Mexico battles rising fuel theft
Mexico City, 8 May (Argus) — Mexico is cracking down on fuel theft, with lethal consequences.
Four Mexican soldiers were killed and 10 wounded in an open firefight last week when military forces responded to reports of illegal fuel pipeline tapping in the southern state of Puebla.
Despite various attempts over the years, state-run Pemex and the country's security forces have failed to significantly reduce fuel theft — a phenomenon that has caused losses estimated in the billions of dollars and could discourage potential investors, observers told Argus.
Illegal tapping, also known as "milking," has existed for decades in Mexico, but has become a bigger problem as the country liberalizes price controls in its fuel market, a key pillar of the 2014 energy reform. Official fuel prices rose 14-20pc in January, making fuel theft even more profitable. The country is seeking private investment to build much-needed fuel infrastructure.
Widespread fuel theft, accompanied by financial losses at Pemex estimated at more than $1bn/year, is likely to deter potential investors, sources said.
"No private company will want to invest in pipelines in Mexico with this problem," an adviser with the energy ministry's fuel division told Argus.
Pemex recently stopped releasing data related to fuel theft.
In a March interview on a local radio show, Carlos Murrieta Cummings, who heads Pemex's downstream division, estimated that the company had lost about 26,000 b/d throughout 2016, costing the company 30bn pesos ($1.5bn).
Sources have told Argus that Pemex is likely underestimating losses.
According to previous Pemex declarations, pipelines that register the highest number of occurrences are the Cadereyta-Madero, the Minatitlan-Mexico-Puebla and the Tula-Aguascalientes-Zacatecas segments, with fuel theft occasionally leading to shortages in gasoline and diesel in the region.
Pemex has just completed its first-ever open season for fuel transportation and storage capacity this month. The company awarded 320,679 bl of terminal capacity for regular, premium, and diesel storage, and 9,535 b/d of pipeline capacity for three years in the northwestern state of Baja California and Sonora to US refiner Tesoro.
More open seasons will follow in other states along the US border and the rest of the country throughout 2017.
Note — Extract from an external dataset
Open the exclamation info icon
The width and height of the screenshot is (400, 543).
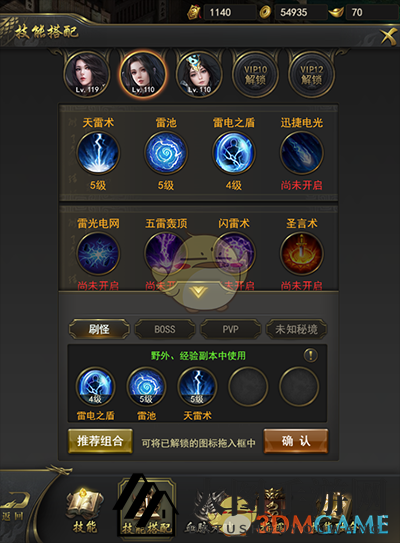click(311, 355)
Pemex Logistics, the division in charge of operating Pemex's infrastructure, first said it would not be responsible for any fuel stolen to third parties using Pemex's infrastructure. But Mexico's energy regulatory commission (CRE), which has the power to rule on these types of issues, quickly established that the transporter — in this case, Pemex Logistics — will be responsible for the products.
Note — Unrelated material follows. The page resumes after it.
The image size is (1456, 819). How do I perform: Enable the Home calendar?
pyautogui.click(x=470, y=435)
According to the CRE, the rules establish that if the transporter has invested to prevent and mitigate the risks of fuel theft, the commission will agree to incorporate in the transport tariff a portion that reflects those investments.
But sources, including an energy official, told Argus that Pemex had little money to invest in prevention, and can resort to its pipeline maintenance budget to attend to illegal oil tapping-related damage.
Fuel theft became a large-scale phenomenon in the late 2000s in the wake of former president Felipe Calderon's war on drugs, which begun in 2006.
With dwindling drug trafficking revenues, organized crime groups increasingly relied on alternative streams of income, such as extortion, kidnapping and fuel theft. "In some states, it brings cartels more cash than selling drugs," a former member of Mexico's intelligence services (CISEN) familiar with the topic told Argus.
"The problem has become very profound, as authorities themselves are often involved," the government source added.
In 2015, authorities arrested two high-ranking police officers in Puebla, for taking part. Authorities found arms and gallons of stolen fuel inside the vehicle one of the officers was driving.
Marcial Diaz, a consultant at Lexoil, who assists a number of Mexican retailing groups in fuel infrastructure security, adds that criminals on the outside would also need inside information to know when to tap the pipelines, as fuel does not flow continuously but at random times of the day and night — a measure Pemex says is designed to prevent fuel theft.
"You need two to tango, not just the one guy outside," Diaz said. Diaz, who once worked at Pemex, says stolen gasoline and diesel is very easy to put on the market, with cartels threatening fuel retailers into selling it alongside regular product.
Pemex has launched various initiatives to try and address the problem. In 2014, it invested $282mn in a new security system to monitor pressure drops. The following year, Pemex said it would start transporting unfinished products, which it would finish mixing in storage and distribution terminals, instead of refineries.
Pemex did not respond to requests asking whether the plan had been fully implemented.
The company also launched a new defense strategy unit, led by the military, to clamp down on oil theft and Mexico's congress had its own initiative, raising the maximum prison sentence from 10 to 35 years.
But the efforts have not brought the expected relief. In January of this year, Pemex asked that the state step in. By the end of that month, military forces had increased their presence in hard-hit regions by nearly 60pc.